Sorry, I do realise that, but I posted in a hurry before I went to collect the boys from said camp.

And whilst I would never ever put the children at risk, having reread my OP, I can see that I didn't make that crystal clear.

Hmm, I'm looking forward to speaking to him too, but I know of old that he'll believe he's completely in the right, even if everyone else thinks he's wrong.

Just wish I was as self-assured as he was.

OP posts:
unknownrebelbang · 12/03/2007 22:34

As I expected, he did try to twist what had happened, but after a rather heated debate, we appear to have cleared the air, although it was rather difficult at first.

Once calm had resumed, I did raise the issue of his stance on volunteers and whilst not changing his view, took on board my opinion (and I don't think he'll be snide with me about it again).

I surprised myself, and told him he was sometimes a tosser - he didn't deny this, smirked and said "but I'm funny with it"....

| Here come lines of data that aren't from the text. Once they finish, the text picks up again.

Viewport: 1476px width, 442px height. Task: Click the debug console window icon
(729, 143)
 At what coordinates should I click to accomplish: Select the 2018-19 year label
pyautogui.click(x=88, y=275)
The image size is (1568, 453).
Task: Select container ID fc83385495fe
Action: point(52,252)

I also raised the issue about ratios, assuring him that whatever happened I would not have put the children at risk, and he assured me that he knew this, and that whatever issues there were, this was not one of them.

OP posts:
kks · 12/03/2007 22:37

He sounds like my ex, he used to say that "But i'm funny with it..." It used to really piss me off

unknownrebelbang · 12/03/2007 22:42

I can well imagine.

Have to say, he does make me laugh, but then I only see him a couple of times a week.

DH wouldn't be so crass....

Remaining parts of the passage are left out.